(Records provided)

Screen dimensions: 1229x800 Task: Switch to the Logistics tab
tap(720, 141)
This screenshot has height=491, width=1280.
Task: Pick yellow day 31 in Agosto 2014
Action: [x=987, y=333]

(End Records provided)

* [Exercise objective] Send back all of the entries exactly, with nothing missing.

* [Solution to this task]
Screen dimensions: 1229x800 Task: Switch to the Logistics tab
tap(720, 141)
This screenshot has height=491, width=1280.
Task: Pick yellow day 31 in Agosto 2014
Action: [x=987, y=333]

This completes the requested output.